En 1989 todo clamaba paz, todo clamaba cambio. Junto a la inusitada transformación de la Unión Soviética, la magistral lección del presidente Nelson Mandela, que, después de 27 años de cautiverio, fue capaz, con su política de conciliación y brazos abiertos, terminar en muy poco tiempo el atroz racismo del apartheid. Culminaba con éxito el proceso de paz en Mozambique. Y en El Salvador, otro punto de referencia, porque hoy es presidente constitucional del país el líder del Frente Insurgente Farabundo Martí, Salvador Sánchez Cerén. Y, en Costa Rica, tenía el honor, como director general de la Unesco y a instancias del secretario general, Javier Pérez de Cuéllar, de reiniciar el proceso de paz en Guatemala, comenzado por el presidente de los Acuerdos de Esquipulas, Vinicio Cerezo…
Todo clamaba conciliación y nuevos rumbos. La re-unión de las “dos Alemanias” hubiera debido ser motivo de reflexión. Pero los neoliberales, en lugar de fomentar encuentros y acuerdos con los protagonistas del 9-N, siguieron imperturbables los designios de su ambición.
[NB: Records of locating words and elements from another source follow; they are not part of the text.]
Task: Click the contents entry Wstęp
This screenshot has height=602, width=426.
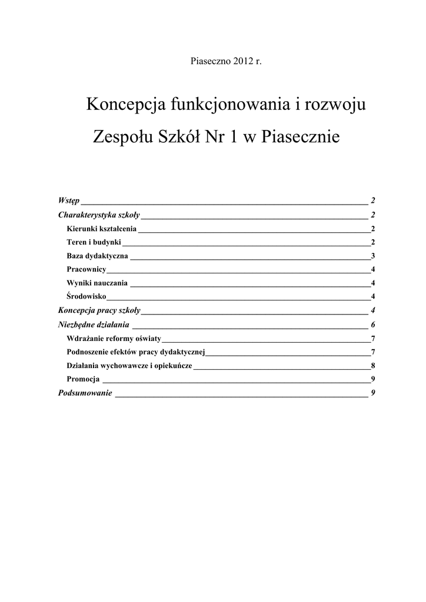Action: pyautogui.click(x=69, y=201)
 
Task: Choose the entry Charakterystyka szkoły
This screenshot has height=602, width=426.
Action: pyautogui.click(x=99, y=215)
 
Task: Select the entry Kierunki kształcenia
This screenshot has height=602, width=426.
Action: pyautogui.click(x=102, y=229)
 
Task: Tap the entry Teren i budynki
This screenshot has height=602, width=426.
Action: pyautogui.click(x=94, y=242)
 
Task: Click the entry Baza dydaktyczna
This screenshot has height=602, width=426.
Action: pyautogui.click(x=98, y=256)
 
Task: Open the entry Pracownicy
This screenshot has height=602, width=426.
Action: pyautogui.click(x=86, y=269)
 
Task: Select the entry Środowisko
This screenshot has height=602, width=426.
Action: pyautogui.click(x=87, y=296)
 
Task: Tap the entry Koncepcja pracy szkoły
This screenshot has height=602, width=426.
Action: pyautogui.click(x=99, y=310)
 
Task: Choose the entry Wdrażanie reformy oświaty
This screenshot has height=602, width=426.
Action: pyautogui.click(x=114, y=338)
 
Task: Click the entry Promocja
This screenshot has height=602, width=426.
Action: pyautogui.click(x=84, y=379)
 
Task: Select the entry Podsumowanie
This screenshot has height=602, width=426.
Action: pyautogui.click(x=85, y=393)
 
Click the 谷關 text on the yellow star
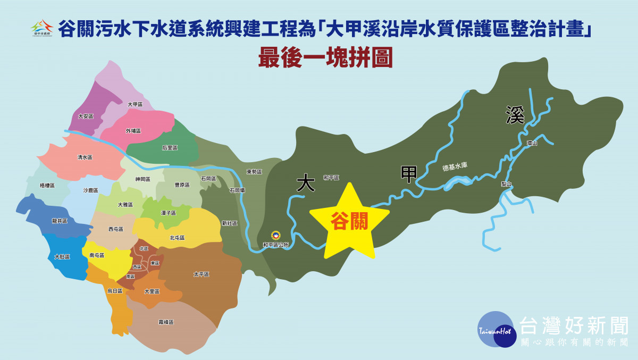[x=349, y=221]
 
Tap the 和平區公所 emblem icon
[x=275, y=236]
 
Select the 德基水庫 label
[x=455, y=167]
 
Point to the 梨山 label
[x=506, y=184]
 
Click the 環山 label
[x=532, y=143]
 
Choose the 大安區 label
[x=86, y=116]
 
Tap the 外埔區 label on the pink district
[x=133, y=130]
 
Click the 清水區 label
[x=85, y=157]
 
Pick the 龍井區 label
[x=60, y=221]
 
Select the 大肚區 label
[x=62, y=257]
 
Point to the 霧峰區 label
[x=166, y=322]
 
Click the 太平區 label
[x=202, y=274]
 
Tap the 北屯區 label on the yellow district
[x=177, y=238]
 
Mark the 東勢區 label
[x=254, y=172]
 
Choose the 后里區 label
[x=170, y=148]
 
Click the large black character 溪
[x=515, y=114]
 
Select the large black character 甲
[x=408, y=174]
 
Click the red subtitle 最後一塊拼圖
[x=325, y=58]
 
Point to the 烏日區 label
[x=115, y=291]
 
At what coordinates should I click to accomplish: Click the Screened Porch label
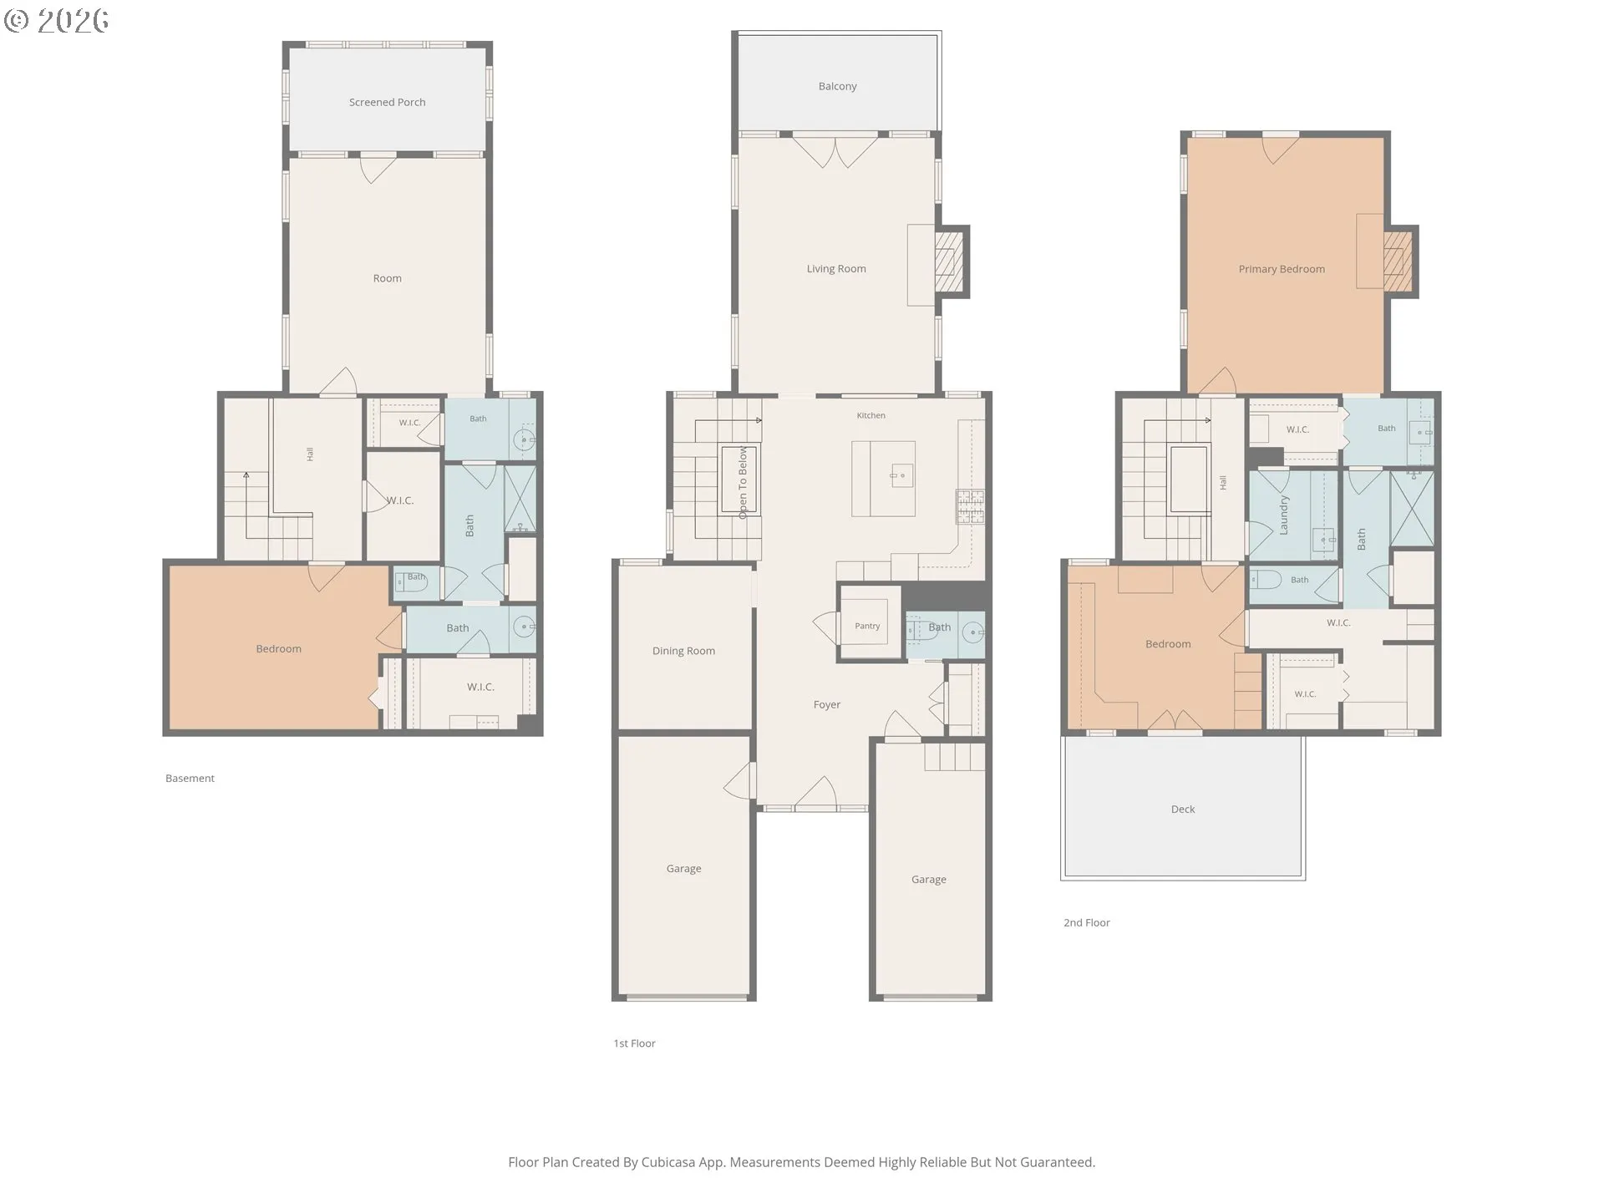tap(387, 103)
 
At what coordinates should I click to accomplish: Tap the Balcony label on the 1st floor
tap(837, 87)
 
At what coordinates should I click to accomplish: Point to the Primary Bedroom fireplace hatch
tap(1397, 261)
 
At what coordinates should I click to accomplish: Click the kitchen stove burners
tap(970, 506)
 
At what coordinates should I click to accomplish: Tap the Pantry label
tap(867, 626)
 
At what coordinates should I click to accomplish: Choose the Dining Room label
tap(683, 652)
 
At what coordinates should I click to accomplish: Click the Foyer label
tap(827, 705)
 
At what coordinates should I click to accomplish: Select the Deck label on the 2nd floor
tap(1183, 810)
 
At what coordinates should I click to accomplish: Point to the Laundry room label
tap(1284, 515)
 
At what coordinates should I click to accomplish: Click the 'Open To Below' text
tap(743, 483)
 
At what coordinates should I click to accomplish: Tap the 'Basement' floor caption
tap(190, 779)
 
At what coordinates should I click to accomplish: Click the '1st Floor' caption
tap(635, 1043)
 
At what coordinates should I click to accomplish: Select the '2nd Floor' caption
tap(1087, 923)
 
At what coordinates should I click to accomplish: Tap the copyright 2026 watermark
tap(57, 21)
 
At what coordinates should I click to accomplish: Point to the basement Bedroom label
tap(278, 649)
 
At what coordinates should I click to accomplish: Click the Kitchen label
tap(871, 416)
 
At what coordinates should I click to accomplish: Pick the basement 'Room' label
tap(387, 279)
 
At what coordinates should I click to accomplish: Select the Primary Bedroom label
tap(1282, 270)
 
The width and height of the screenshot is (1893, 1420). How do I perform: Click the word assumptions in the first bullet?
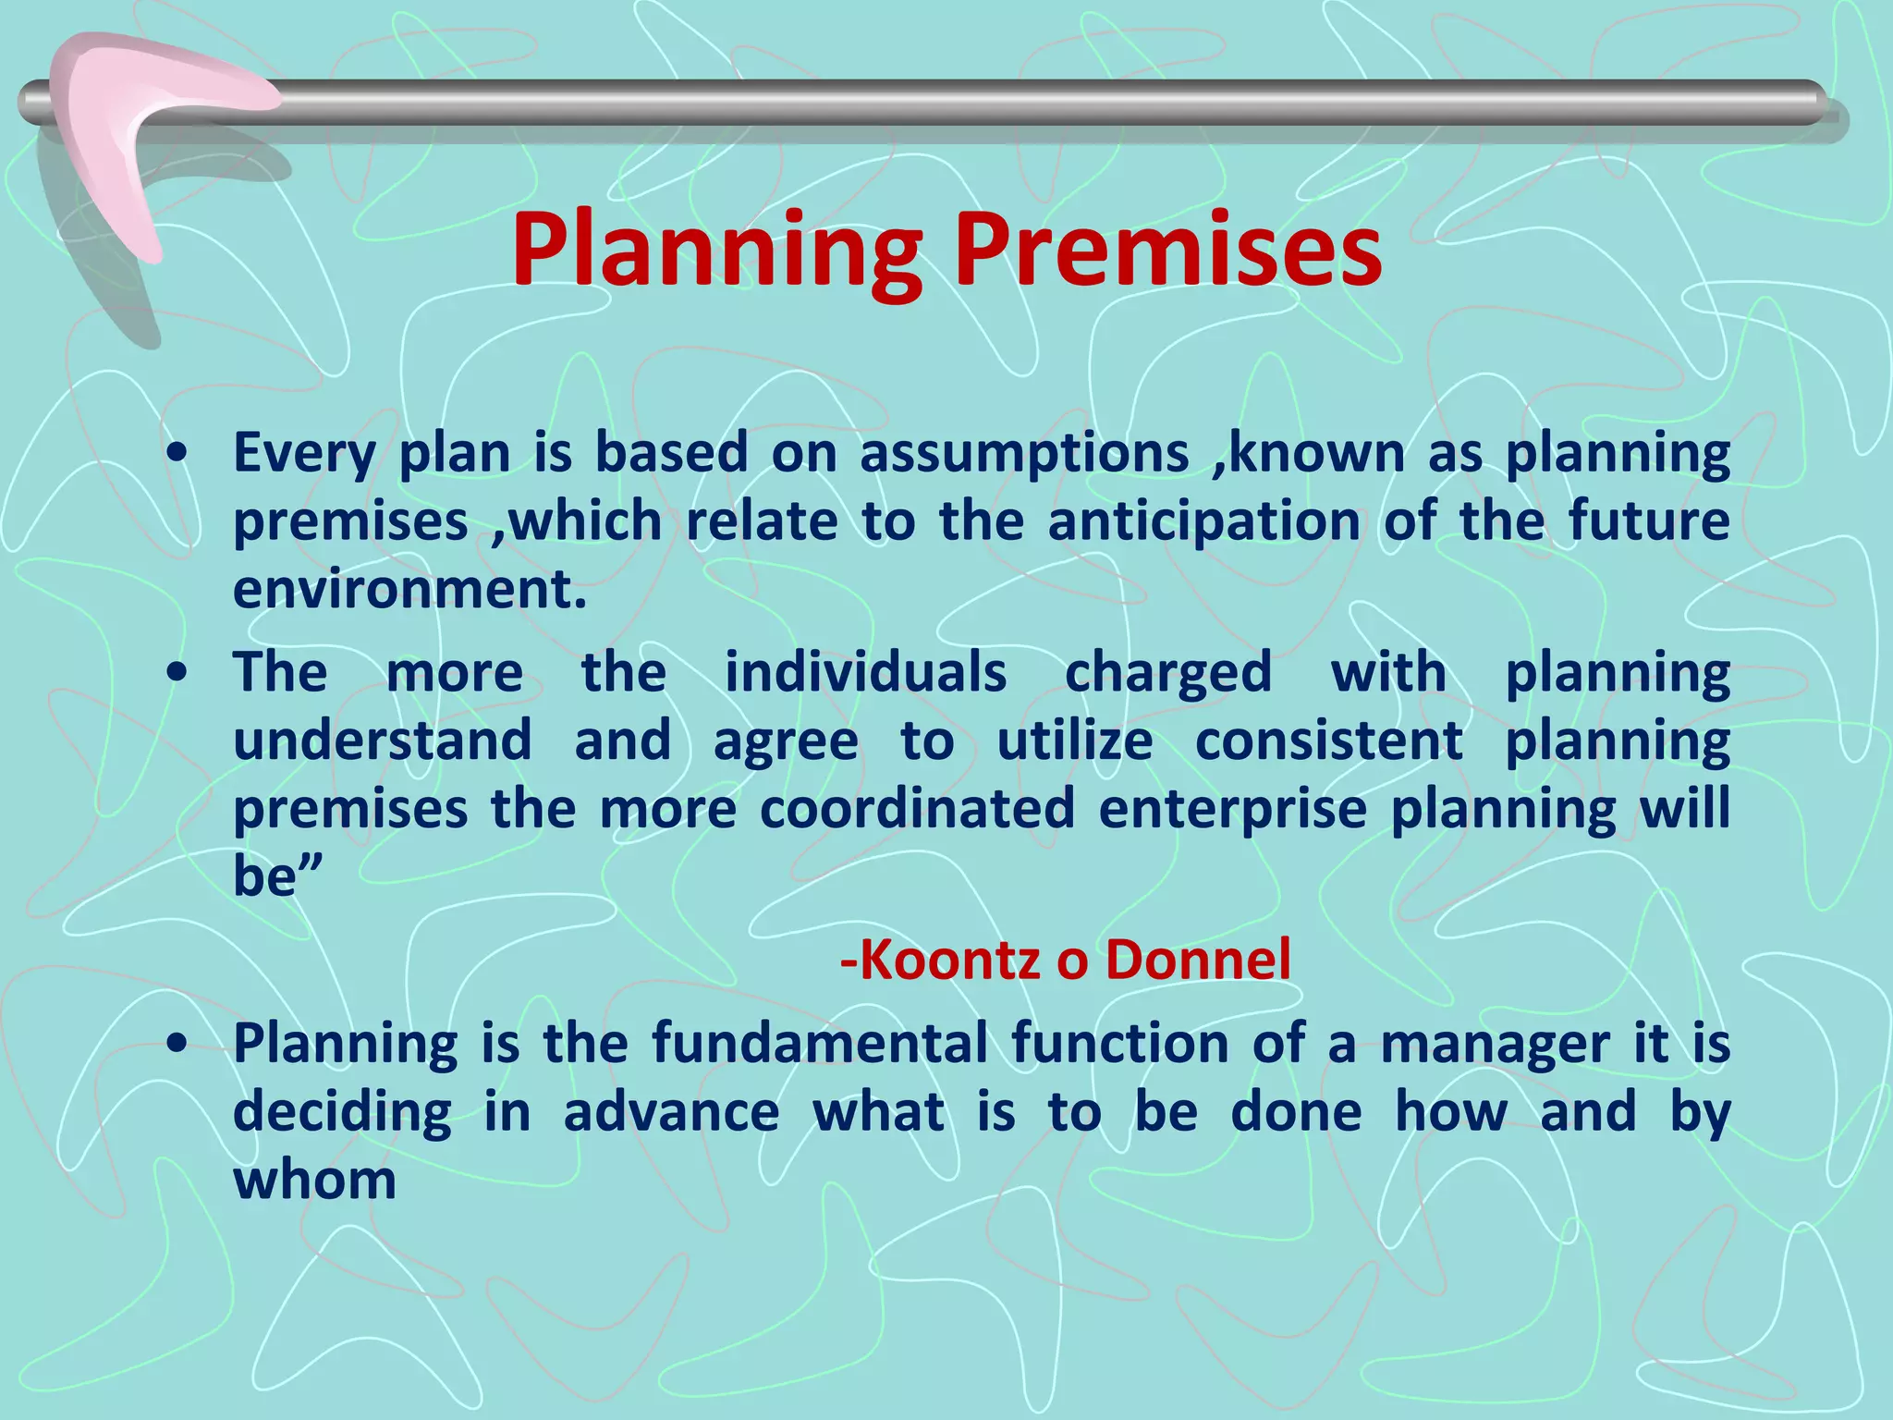pyautogui.click(x=1024, y=455)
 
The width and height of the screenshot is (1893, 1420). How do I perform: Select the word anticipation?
pyautogui.click(x=1203, y=522)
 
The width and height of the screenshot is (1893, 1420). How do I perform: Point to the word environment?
pyautogui.click(x=409, y=590)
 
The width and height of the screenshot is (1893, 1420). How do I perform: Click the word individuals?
pyautogui.click(x=865, y=672)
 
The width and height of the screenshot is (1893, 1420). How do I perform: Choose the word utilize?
pyautogui.click(x=1075, y=741)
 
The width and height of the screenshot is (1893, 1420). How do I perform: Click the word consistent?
pyautogui.click(x=1328, y=741)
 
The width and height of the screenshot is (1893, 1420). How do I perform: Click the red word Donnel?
pyautogui.click(x=1197, y=960)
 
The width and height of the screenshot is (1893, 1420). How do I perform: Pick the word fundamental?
pyautogui.click(x=821, y=1044)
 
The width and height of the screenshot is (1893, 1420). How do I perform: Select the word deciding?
pyautogui.click(x=342, y=1112)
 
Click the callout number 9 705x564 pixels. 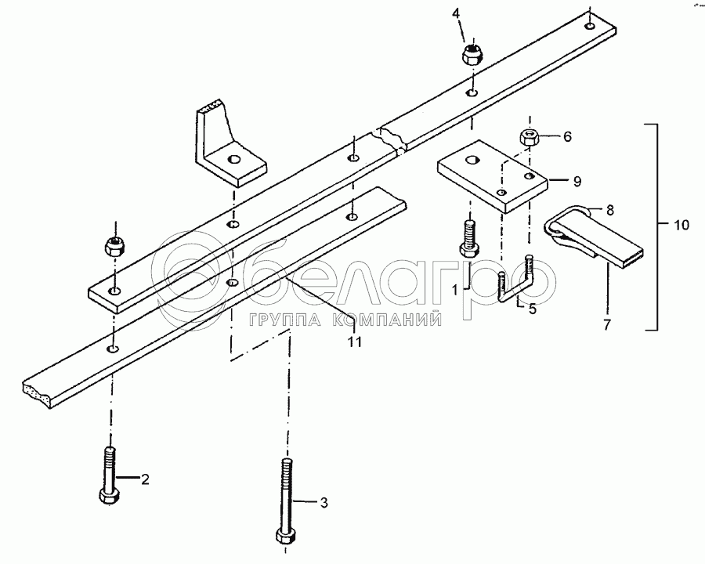577,182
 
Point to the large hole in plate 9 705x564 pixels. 472,161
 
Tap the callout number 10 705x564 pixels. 681,226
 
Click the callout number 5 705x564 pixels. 532,309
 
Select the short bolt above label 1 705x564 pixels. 468,238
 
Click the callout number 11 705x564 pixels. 355,342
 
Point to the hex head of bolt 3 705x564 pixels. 285,536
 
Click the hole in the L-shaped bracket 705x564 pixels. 233,161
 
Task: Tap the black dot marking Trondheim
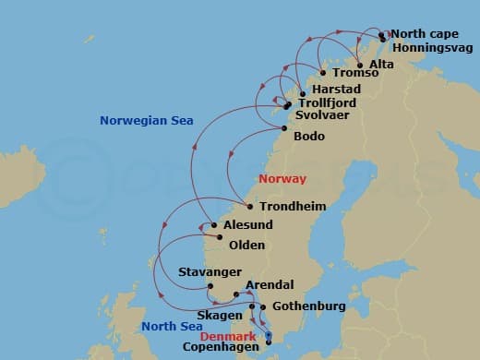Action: [x=250, y=206]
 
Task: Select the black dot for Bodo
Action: [x=283, y=137]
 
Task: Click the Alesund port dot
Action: [x=213, y=225]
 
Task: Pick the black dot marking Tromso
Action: [x=322, y=73]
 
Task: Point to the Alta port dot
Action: [x=360, y=66]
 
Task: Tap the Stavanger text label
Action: [x=210, y=272]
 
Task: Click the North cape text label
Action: [x=420, y=33]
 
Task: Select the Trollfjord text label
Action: [x=329, y=103]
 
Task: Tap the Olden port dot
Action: [x=220, y=237]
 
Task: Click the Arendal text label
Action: [x=270, y=285]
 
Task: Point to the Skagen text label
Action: [x=222, y=315]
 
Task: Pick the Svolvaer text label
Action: [x=323, y=116]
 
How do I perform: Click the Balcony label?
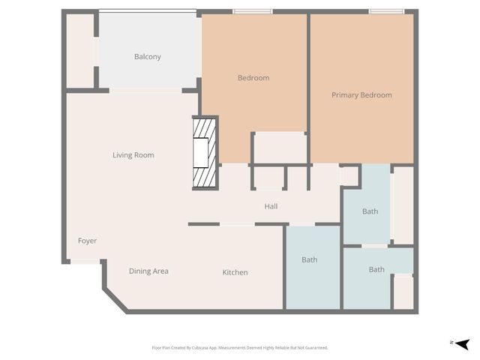pyautogui.click(x=147, y=57)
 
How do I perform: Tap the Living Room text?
pyautogui.click(x=133, y=155)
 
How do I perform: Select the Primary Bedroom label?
pyautogui.click(x=362, y=95)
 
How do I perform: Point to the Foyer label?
pyautogui.click(x=87, y=241)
Recuerdo, a este respecto, la llamada del ministro alemán de Asuntos Exteriores, Hans-Dietrich Genscher, que deseaba que le acompañara el director general de la Unesco en su primera visita a la Alemania del Este, donde quería visitar Halle, su ciudad natal. Regresamos hablando de la importancia de la Alemania “recompuesta” en la invención de la “nueva Europa”, como había recomendado uno de sus fundadores más lúcidos, Robert Schumann, en 1949.
No ha sido así. La unión ha sido monetaria y no política. La excelente Carta de Derechos Fundamentales de la Unión Europea del año 2000 ha sido olvidada… y los mercados han impuesto, a través de Alemania, sus pautas de conducta y han llegado a la desfachatez de nombrar Gobiernos sin urnas en Italia y Grecia (la cuna de la democracia).
El 9 de noviembre, en Berlín, los líderes de entonces (Mijaíl Gorbachov, Genscher…) con los de ahora evocarán aquel momento que hubiera podido ser crucial. Deseo que se rectifiquen ahora con firmeza las actitudes que entonces erosionaron progresivamente la democracia en favor de la plutocracia, dejando en muy pocas manos las riendas del destino de la humanidad.
Pero, muy pronto, será el poder ciudadano el que prevalecerá. Por primera vez en la historia, los seres humanos pueden por fin expresarse libremente, conocen lo que sucede en el mundo en su conjunto y cuentan progresivamente con la participación femenina, piedra angular del “nuevo comienzo”. Será la democracia y no la plutocracia, una democracia genuina a escala internacional, regional, local y personal, la que será su fundamento y razón. Deseo muy sinceramente que los efectos que no tuvo el 9-N en 1989, cuando todo clamaba paz y cambio, los tenga a partir de ahora.
(Aprovecho para desear que “el otro” 9 de noviembre sirva para decidir un mayor autogobierno, propio de un sistema federal bien diseñado, en el que no se levanten muros en lugar de derribarse. La mejor manera de cumplir la Constitución es adecuarla cuando sea oportuno. Un 9-N el muro de Berlín pudo derribarse por lucidez y anticipación. Es así como el Gobierno, en lugar de espectador imperativo, podría favorecer aunar todavía más la fantástica diversidad de España).